**SELECTED PASSAGE:**
--------------------------------------------------

“I’ll never find the right guy,”
I heard the young guest at the wedding shower sigh.
“Don’t give up,” urged an older woman. “Every pot has a lid.”
“Or,” a cynical voice behind her offered, “you could just be a skillet.”
A lady noticed her friend
was wearing her wedding ring on the wrong finger so she asked,
“Why are you wearing your wedding ring on the wrong finger?”
Her friend replied, “Because I married the wrong man!”
Woman at a maternity hospital is in a lot of pain, moaning.
The man strokes her back,
“I’m so sorry sweetheart that you have to endure this…”
“Don’t worry Steve, it’s not your fault.”
Son: Mommy, why are all the cars beeping their horns?
Mother: Because there’s a wedding going on.
Son: But isn’t the horn a warning signal, Mommy?
Mother: Exactly, son.
Shortly before our 25th wedding anniversary, my husband sent 25 long-stemmed yellow roses to me at my office.
A few days later, I plucked all the petals and dried them.
On the night of our anniversary, I spread the petals over the bed and lay on top of them, wearing only a negligee.
As I’d hoped, I got a reaction from my husband.
When he saw me, he shouted: “Are those potato chips?”

--------------------------------------------------

**EXERCISE:**
Rewrite the wedding jokes from "Son: But isn’t" to "only a negligee.", replacing "petals" with "blossoms" throughout.

--------------------------------------------------

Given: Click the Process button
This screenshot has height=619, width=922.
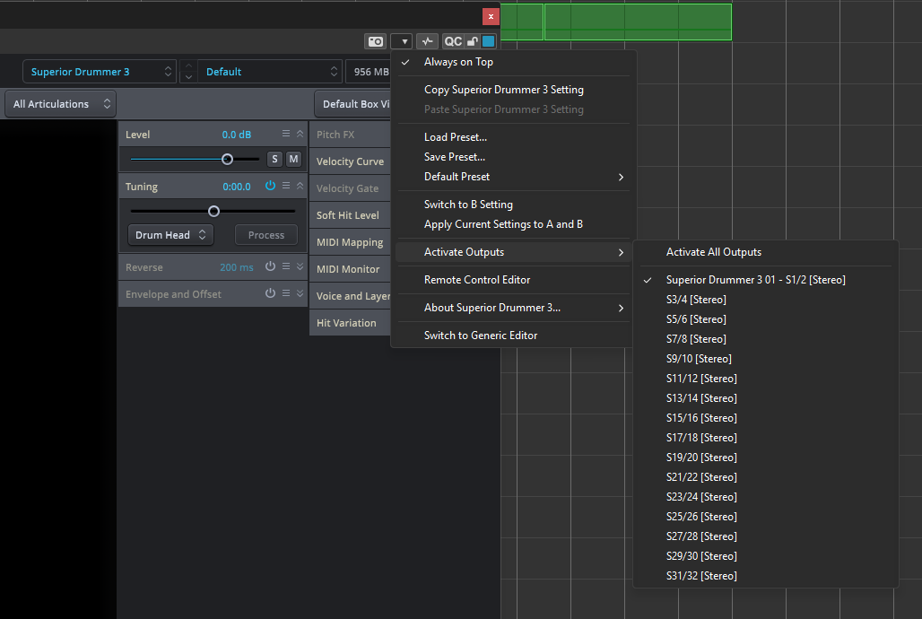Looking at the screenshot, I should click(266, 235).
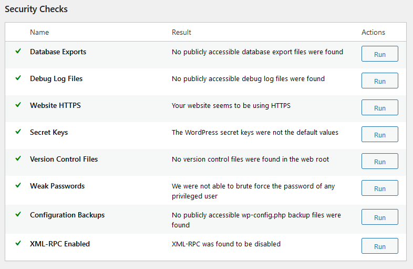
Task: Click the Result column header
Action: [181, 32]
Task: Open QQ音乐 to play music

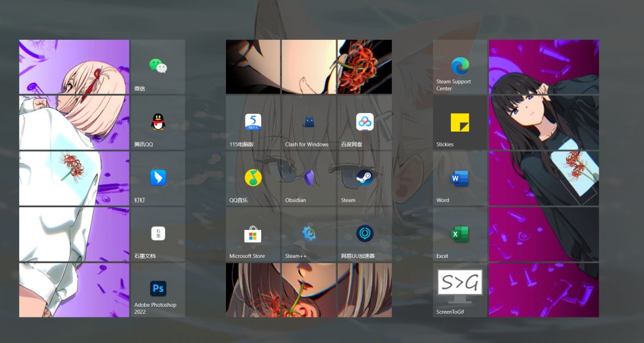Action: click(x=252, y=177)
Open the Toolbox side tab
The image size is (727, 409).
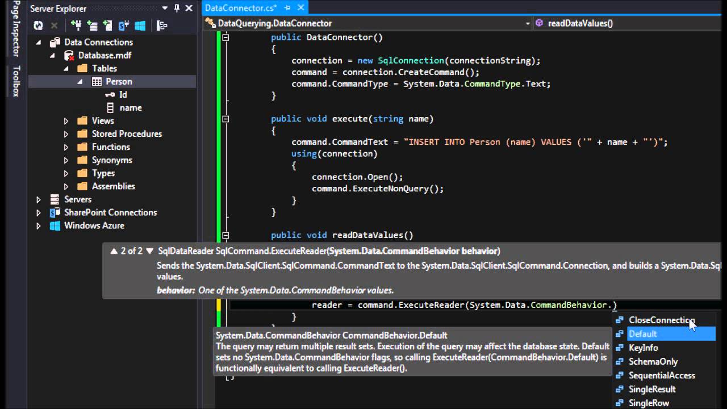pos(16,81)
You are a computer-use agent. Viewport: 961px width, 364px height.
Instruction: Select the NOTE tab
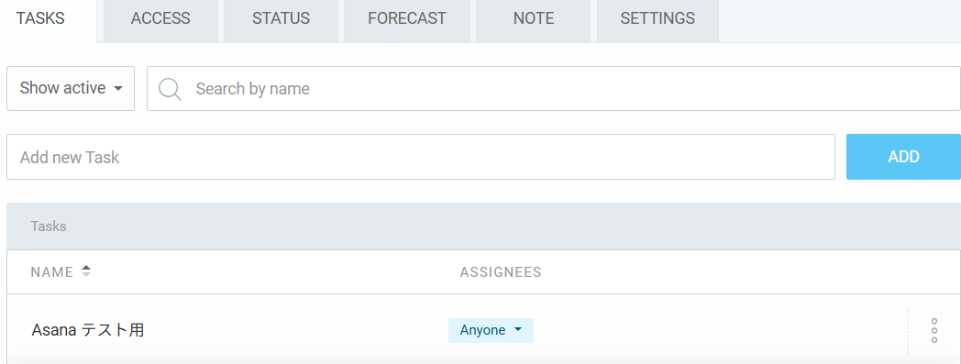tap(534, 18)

--------------------------------------------------

**WRITTEN RESPONSE:**
Son: But isn’t the horn a warning signal, Mommy?
Mother: Exactly, son.
Shortly before our 25th wedding anniversary, my husband sent 25 long-stemmed yellow roses to me at my office.
A few days later, I plucked all the blossoms and dried them.
On the night of our anniversary, I spread the blossoms over the bed and lay on top of them, wearing only a negligee.